■ Your goal
Your answer should consist only of the lines below from the one with "Where should I click to: Expand the Objects" through the one with "Task: Select the COLD+ tier bar", copied exactly.

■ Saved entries
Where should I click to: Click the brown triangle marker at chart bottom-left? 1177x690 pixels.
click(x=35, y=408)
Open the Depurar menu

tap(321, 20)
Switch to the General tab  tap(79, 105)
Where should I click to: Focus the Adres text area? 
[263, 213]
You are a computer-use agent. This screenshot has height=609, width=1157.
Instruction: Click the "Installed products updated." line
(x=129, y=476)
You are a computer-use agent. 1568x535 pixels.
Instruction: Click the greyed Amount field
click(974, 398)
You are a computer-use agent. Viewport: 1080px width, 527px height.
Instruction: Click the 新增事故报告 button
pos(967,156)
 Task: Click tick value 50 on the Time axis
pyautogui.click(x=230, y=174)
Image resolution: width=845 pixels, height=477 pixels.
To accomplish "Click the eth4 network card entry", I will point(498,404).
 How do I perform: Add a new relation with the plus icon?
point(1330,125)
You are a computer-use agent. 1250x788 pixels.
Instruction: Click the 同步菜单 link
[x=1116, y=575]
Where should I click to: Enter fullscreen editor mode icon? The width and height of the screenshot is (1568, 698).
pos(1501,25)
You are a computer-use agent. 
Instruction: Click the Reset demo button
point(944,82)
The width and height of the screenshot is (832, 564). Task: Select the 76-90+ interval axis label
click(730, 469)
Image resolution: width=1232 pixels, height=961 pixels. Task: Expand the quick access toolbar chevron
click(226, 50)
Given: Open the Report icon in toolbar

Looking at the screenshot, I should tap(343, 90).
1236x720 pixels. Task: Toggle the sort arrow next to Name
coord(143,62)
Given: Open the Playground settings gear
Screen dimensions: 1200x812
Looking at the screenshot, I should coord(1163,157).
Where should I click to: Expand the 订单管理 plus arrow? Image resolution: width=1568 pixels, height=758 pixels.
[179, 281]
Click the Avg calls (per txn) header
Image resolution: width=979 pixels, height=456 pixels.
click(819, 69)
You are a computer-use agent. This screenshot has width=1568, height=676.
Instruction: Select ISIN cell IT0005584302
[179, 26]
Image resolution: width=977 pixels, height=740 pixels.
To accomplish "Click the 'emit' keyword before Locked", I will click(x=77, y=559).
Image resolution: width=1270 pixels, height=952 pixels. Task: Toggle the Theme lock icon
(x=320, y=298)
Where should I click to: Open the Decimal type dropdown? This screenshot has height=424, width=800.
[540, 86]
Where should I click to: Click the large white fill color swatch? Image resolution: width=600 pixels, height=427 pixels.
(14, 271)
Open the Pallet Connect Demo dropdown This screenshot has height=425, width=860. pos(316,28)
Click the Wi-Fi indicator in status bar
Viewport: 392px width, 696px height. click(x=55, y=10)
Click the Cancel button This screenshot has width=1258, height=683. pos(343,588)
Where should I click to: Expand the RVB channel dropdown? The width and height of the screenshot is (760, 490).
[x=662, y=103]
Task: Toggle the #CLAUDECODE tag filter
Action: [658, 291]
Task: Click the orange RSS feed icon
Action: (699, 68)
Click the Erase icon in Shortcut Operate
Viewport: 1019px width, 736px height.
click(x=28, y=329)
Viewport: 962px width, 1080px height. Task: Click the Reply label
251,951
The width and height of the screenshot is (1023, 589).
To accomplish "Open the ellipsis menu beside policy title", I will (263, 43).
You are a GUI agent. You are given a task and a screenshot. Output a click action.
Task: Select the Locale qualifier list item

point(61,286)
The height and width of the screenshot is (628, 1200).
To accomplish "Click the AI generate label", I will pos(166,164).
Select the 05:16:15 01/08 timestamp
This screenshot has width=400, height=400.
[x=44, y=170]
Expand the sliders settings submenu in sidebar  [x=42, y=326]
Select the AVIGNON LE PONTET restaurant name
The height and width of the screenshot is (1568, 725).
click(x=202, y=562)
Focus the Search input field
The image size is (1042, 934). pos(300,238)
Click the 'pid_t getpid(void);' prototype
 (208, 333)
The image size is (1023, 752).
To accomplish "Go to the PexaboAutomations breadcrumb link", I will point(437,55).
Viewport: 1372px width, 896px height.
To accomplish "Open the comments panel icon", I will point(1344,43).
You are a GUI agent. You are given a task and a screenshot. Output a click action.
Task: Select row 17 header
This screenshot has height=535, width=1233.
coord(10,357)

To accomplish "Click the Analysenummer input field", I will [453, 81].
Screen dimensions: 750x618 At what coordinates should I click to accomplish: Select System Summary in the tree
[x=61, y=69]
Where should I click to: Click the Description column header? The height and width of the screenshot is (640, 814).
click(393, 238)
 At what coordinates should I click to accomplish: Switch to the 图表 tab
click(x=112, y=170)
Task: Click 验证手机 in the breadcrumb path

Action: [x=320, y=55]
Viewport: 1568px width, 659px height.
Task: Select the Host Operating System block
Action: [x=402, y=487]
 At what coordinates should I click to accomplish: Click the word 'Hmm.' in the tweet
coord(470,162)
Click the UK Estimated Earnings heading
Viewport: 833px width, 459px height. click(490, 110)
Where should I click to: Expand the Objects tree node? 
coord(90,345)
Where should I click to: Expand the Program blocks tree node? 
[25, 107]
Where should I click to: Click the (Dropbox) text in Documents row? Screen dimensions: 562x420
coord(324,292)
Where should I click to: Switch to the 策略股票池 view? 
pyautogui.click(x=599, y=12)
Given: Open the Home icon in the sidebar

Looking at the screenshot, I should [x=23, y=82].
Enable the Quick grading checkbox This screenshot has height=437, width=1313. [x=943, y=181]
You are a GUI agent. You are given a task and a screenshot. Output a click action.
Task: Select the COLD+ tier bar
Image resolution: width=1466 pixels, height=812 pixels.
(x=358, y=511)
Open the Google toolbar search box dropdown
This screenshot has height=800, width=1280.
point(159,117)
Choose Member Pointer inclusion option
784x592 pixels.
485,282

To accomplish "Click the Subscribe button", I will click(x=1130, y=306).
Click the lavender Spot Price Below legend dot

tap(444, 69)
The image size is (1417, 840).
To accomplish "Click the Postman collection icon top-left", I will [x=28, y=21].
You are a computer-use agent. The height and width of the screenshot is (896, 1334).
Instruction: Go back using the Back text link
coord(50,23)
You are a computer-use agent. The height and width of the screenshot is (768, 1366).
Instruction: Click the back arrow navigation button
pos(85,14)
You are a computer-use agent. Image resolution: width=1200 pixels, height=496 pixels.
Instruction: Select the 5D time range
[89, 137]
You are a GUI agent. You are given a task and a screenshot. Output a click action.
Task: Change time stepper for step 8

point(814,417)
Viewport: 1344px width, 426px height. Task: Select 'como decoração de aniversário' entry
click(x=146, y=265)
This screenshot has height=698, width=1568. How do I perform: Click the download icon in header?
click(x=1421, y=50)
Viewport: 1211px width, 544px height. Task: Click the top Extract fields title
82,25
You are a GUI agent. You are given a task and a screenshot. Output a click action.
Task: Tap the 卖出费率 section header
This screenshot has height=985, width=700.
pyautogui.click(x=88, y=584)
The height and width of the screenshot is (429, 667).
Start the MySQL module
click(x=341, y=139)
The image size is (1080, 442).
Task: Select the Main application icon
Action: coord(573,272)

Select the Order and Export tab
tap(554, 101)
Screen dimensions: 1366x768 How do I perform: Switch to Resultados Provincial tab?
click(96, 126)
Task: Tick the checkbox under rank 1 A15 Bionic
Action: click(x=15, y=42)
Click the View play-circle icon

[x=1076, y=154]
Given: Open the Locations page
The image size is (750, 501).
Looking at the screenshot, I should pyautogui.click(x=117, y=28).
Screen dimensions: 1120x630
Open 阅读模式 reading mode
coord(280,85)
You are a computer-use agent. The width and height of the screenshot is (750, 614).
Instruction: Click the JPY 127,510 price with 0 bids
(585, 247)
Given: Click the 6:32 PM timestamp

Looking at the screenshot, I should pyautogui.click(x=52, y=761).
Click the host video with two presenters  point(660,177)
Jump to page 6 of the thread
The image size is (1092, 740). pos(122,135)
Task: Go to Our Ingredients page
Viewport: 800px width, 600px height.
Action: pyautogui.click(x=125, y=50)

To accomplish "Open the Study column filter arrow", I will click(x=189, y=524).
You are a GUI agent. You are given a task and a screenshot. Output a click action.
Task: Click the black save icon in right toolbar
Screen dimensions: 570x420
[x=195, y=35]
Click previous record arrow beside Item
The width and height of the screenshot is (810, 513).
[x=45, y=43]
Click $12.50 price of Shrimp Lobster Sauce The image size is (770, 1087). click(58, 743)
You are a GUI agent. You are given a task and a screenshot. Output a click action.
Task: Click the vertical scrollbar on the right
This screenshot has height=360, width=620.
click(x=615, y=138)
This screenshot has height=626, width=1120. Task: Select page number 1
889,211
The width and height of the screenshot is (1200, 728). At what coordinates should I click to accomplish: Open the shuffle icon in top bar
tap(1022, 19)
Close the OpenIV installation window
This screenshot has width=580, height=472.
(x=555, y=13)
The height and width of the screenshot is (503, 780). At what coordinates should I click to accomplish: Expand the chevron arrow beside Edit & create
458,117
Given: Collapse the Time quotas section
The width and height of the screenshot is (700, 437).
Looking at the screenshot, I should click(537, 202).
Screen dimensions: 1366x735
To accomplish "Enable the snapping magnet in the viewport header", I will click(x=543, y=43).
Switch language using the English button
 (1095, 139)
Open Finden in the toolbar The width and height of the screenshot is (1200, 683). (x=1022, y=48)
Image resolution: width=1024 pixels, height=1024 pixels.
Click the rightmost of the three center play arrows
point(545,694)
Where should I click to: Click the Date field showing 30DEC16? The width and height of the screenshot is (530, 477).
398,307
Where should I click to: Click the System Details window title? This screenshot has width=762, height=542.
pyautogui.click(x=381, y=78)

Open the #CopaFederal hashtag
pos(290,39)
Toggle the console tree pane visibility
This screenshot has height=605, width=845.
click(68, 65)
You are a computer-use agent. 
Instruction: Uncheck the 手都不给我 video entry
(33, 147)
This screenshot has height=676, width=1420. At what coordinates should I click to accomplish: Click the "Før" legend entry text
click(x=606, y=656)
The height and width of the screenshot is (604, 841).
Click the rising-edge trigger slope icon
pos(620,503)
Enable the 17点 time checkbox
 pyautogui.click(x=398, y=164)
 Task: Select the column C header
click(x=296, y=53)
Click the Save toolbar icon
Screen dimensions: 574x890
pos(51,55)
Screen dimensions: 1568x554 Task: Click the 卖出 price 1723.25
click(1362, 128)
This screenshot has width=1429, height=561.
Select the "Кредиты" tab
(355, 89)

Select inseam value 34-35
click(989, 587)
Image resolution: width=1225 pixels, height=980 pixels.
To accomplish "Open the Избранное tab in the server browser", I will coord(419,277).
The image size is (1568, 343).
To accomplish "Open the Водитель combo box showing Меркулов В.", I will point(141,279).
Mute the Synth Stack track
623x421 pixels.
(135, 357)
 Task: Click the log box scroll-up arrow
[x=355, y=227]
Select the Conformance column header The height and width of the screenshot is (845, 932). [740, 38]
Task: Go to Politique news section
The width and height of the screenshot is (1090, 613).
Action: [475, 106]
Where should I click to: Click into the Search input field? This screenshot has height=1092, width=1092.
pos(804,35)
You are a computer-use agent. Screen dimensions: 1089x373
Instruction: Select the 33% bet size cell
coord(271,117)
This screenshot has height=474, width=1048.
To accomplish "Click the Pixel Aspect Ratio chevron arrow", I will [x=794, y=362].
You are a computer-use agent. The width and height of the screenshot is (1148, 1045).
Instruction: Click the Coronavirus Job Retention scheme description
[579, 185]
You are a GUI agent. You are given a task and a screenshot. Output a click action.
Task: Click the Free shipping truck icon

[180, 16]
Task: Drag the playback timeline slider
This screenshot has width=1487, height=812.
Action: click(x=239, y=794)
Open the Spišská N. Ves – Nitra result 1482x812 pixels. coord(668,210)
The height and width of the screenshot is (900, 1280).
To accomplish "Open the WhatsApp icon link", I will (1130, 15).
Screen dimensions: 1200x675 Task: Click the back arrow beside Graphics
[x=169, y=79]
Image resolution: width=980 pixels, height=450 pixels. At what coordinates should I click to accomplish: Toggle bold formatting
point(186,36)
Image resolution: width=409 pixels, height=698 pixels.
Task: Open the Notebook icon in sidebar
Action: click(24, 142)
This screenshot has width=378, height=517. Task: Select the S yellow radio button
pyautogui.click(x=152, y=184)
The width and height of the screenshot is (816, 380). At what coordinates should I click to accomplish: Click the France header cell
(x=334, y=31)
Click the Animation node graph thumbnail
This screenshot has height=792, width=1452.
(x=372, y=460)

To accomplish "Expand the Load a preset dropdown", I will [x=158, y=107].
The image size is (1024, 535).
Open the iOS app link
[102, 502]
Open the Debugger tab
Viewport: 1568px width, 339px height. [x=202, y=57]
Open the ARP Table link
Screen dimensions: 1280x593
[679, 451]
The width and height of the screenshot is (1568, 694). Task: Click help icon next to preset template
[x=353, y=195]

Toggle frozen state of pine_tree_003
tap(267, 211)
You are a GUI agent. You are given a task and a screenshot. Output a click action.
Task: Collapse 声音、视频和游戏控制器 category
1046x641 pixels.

■ Solution for this task
Where should I click to: Expand the Objects tree node? 
coord(90,345)
Where should I click to: Expand the Program blocks tree node? 
[25, 107]
Where should I click to: Click the (Dropbox) text in Documents row? Screen dimensions: 562x420
coord(324,292)
Where should I click to: Switch to the 策略股票池 view? 
pyautogui.click(x=599, y=12)
Given: Open the Home icon in the sidebar

Looking at the screenshot, I should [x=23, y=82].
Enable the Quick grading checkbox This screenshot has height=437, width=1313. [x=943, y=181]
You are a GUI agent. You are given a task and a screenshot. Output a click action.
Task: Select the COLD+ tier bar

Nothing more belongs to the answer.